[Saved entries]
--- START ---

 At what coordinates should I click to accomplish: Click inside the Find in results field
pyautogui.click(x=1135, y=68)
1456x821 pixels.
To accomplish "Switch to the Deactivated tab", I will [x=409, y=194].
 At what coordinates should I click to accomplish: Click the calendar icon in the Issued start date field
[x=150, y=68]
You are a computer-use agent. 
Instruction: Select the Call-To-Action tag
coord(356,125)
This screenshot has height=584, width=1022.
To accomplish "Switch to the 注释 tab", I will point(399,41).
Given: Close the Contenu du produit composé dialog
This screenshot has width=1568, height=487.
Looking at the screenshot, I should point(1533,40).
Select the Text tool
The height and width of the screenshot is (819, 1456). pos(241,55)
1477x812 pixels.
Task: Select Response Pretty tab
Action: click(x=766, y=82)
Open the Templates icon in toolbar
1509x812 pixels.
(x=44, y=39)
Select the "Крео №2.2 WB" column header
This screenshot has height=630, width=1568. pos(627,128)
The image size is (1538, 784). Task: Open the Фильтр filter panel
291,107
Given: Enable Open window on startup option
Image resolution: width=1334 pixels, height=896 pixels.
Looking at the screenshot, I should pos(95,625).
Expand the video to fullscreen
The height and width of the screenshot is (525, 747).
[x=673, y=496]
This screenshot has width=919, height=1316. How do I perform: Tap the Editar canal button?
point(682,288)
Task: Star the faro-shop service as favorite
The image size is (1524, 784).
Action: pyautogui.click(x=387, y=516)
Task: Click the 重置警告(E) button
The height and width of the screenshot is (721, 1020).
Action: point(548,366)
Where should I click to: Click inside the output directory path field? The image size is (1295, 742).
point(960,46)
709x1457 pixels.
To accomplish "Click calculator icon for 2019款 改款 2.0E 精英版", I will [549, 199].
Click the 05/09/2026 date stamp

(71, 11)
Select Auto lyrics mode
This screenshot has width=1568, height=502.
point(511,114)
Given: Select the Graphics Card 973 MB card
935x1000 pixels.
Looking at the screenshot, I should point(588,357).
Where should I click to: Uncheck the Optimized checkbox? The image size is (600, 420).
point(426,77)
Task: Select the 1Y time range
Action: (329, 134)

--- END ---

- _Task prompt_
The answer should be a single number giving how many lines in the records hold the word "Given".

- _Expected answer_
3